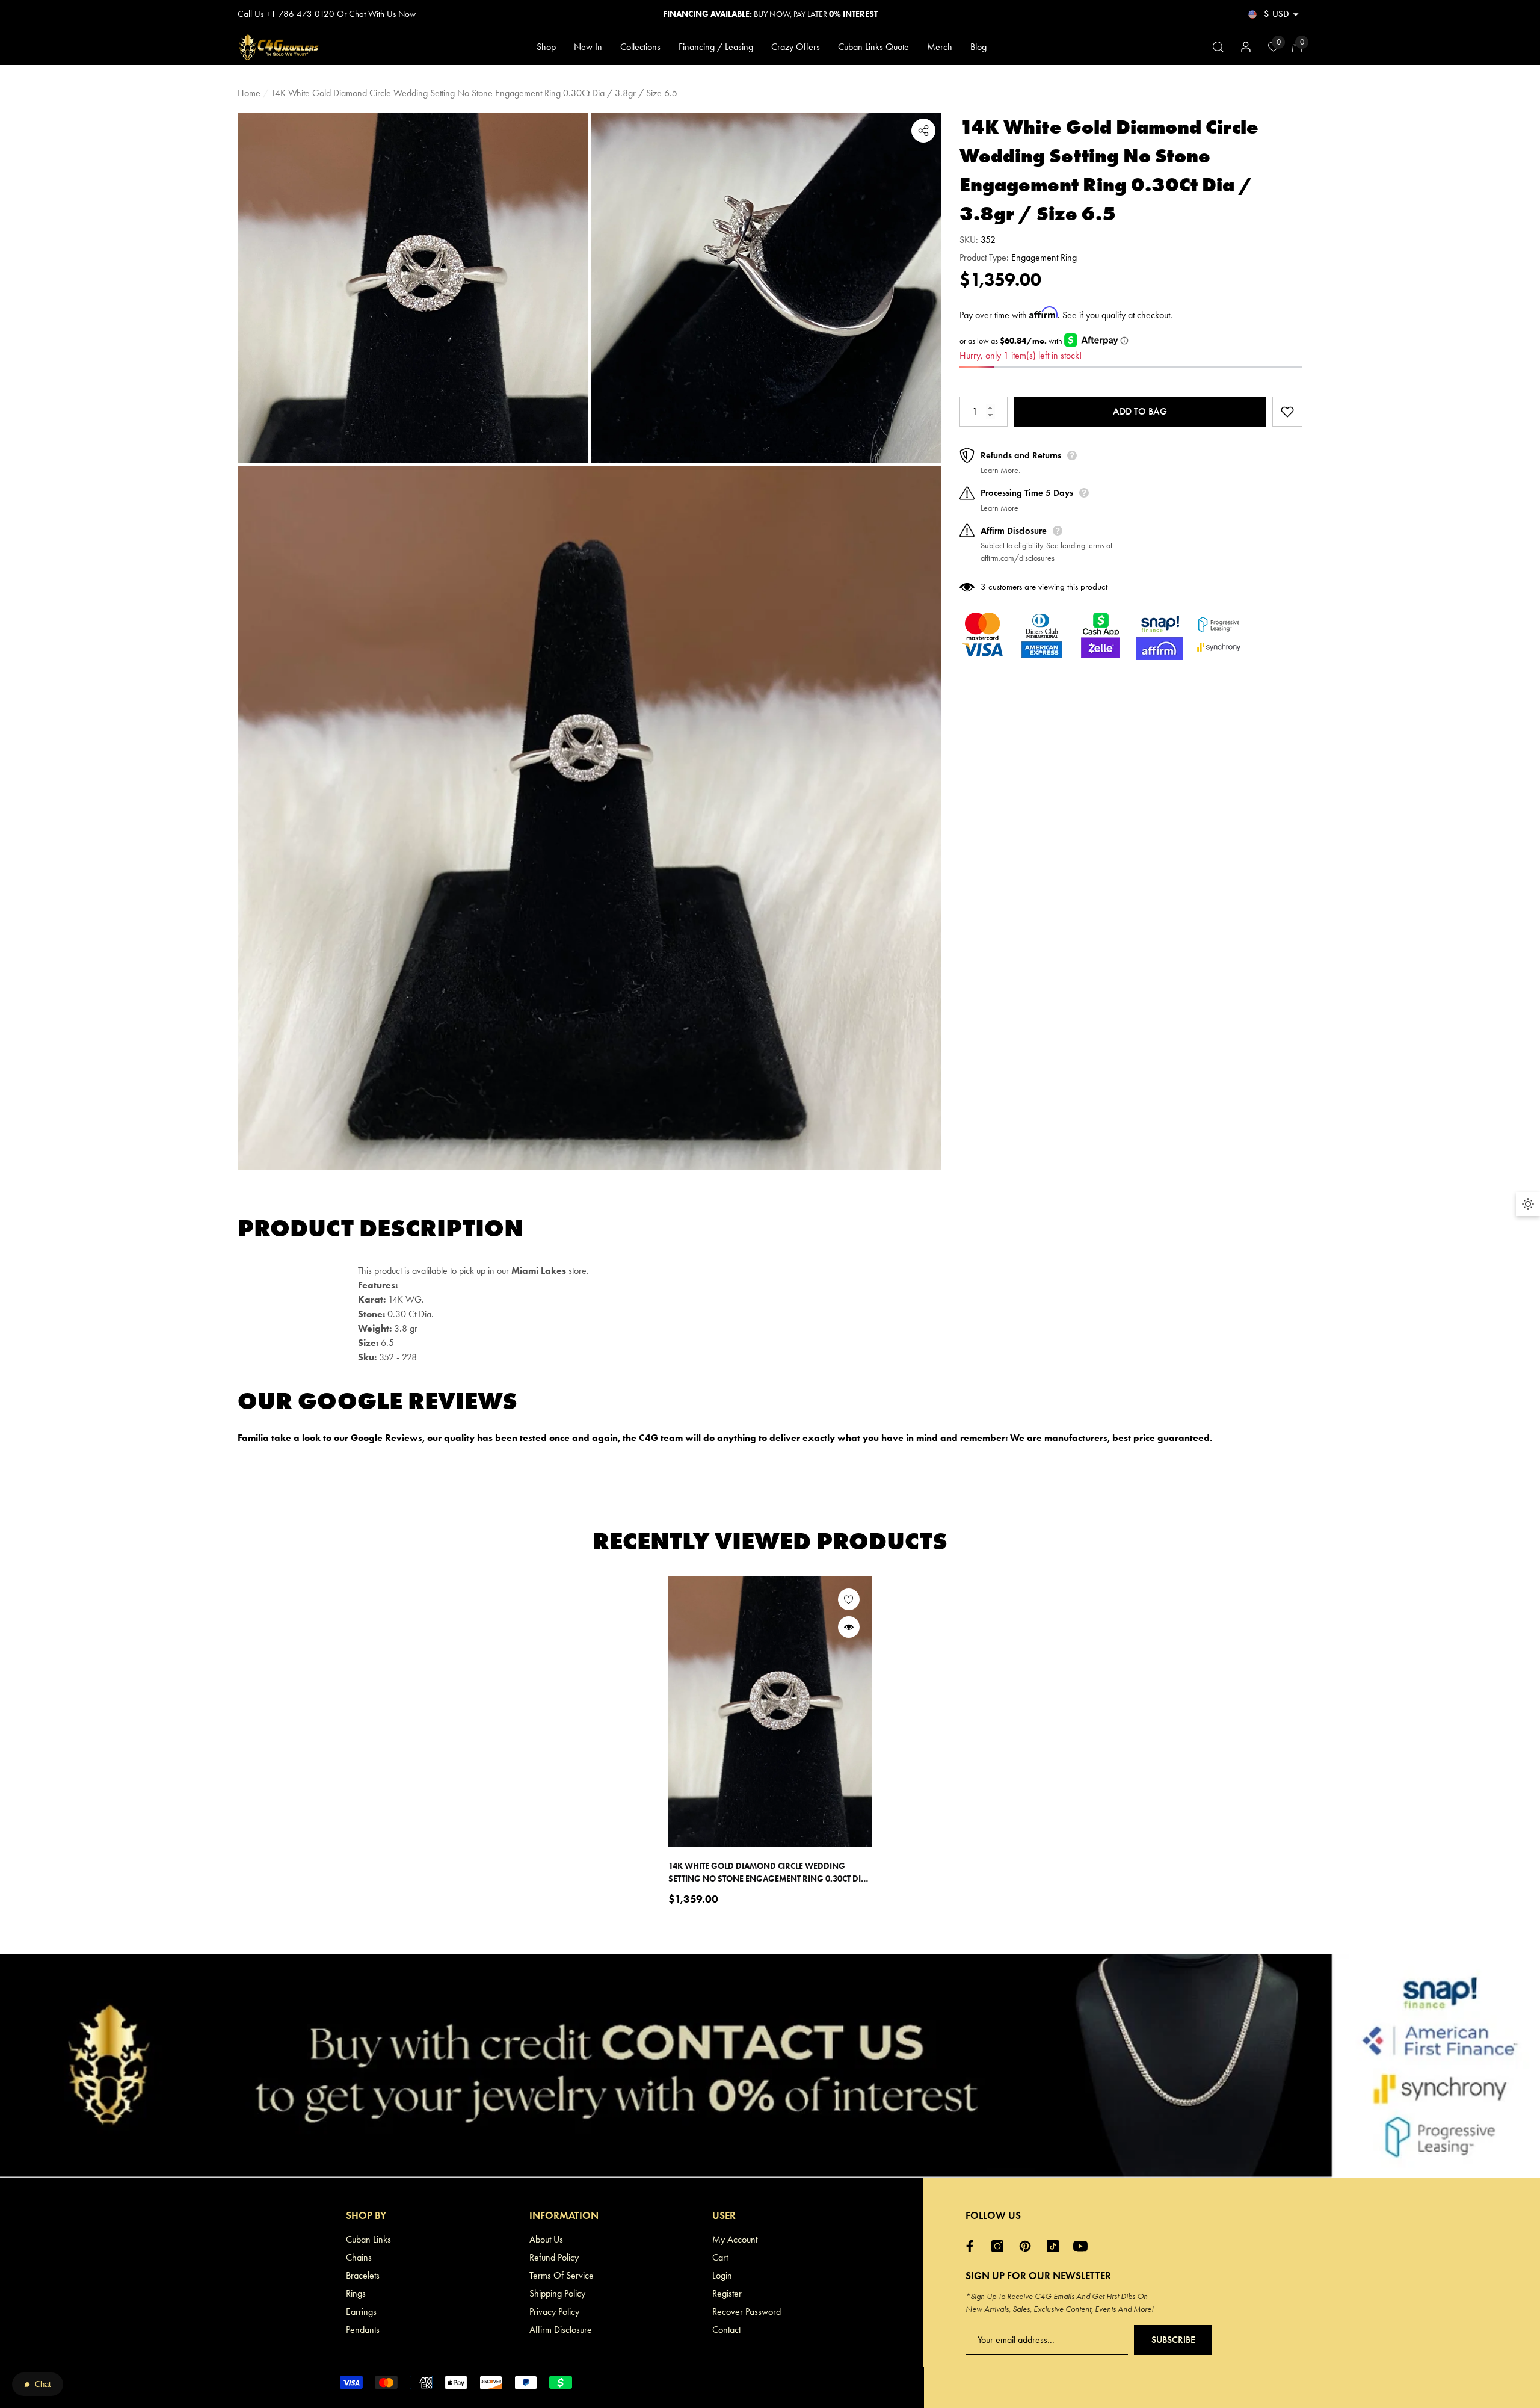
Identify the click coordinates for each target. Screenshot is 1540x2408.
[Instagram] (1000, 2246)
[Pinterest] (1028, 2246)
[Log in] (1245, 47)
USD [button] (1276, 13)
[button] (1295, 14)
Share (923, 131)
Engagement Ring (1044, 257)
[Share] (923, 131)
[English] (1252, 14)
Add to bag (1140, 411)
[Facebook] (972, 2246)
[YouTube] (1083, 2246)
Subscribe (1173, 2339)
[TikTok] (1056, 2246)
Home (249, 93)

- _Task to complete_
What is needed is a word-for-word transcription of all the entries, with the pictures dropped.

- _Written response_
Identify the click coordinates for each target. Screenshot is 1540x2408.
[Instagram] (1000, 2246)
[Pinterest] (1028, 2246)
[Log in] (1245, 47)
USD [button] (1276, 13)
[button] (1295, 14)
Share (923, 131)
Engagement Ring (1044, 257)
[Share] (923, 131)
[English] (1252, 14)
Add to bag (1140, 411)
[Facebook] (972, 2246)
[YouTube] (1083, 2246)
Subscribe (1173, 2339)
[TikTok] (1056, 2246)
Home (249, 93)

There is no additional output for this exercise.